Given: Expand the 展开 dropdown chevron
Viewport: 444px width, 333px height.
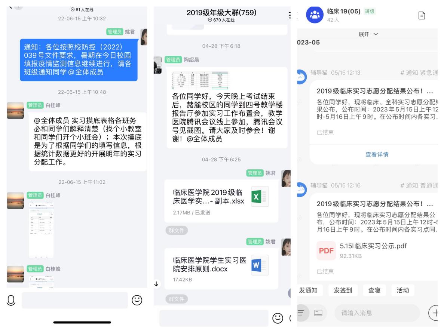Looking at the screenshot, I should click(376, 34).
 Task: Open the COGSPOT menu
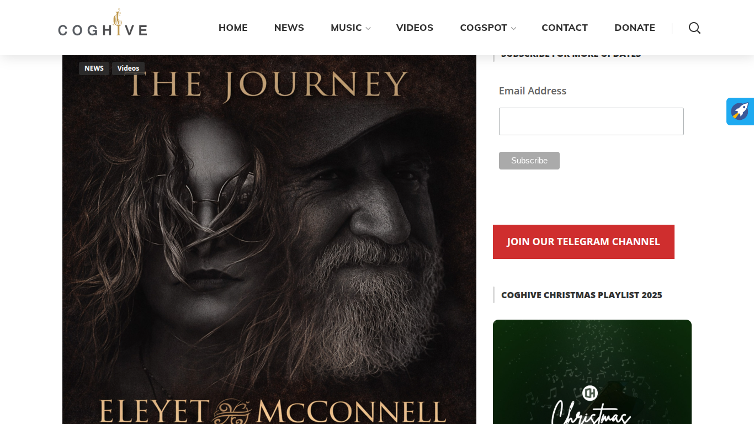(x=484, y=28)
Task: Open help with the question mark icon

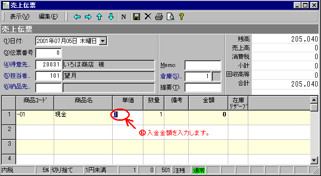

Exercise objective: Copy out the records above, swapping each "Open" for "Launch" and changing nothing else. Leave the pictures out of your answer.

Full solution:
Given: Expand the 展开 dropdown chevron
Viewport: 444px width, 333px height.
Looking at the screenshot, I should click(376, 34).
 Task: Launch the COGSPOT menu
(x=484, y=28)
Task: Launch help with the question mark icon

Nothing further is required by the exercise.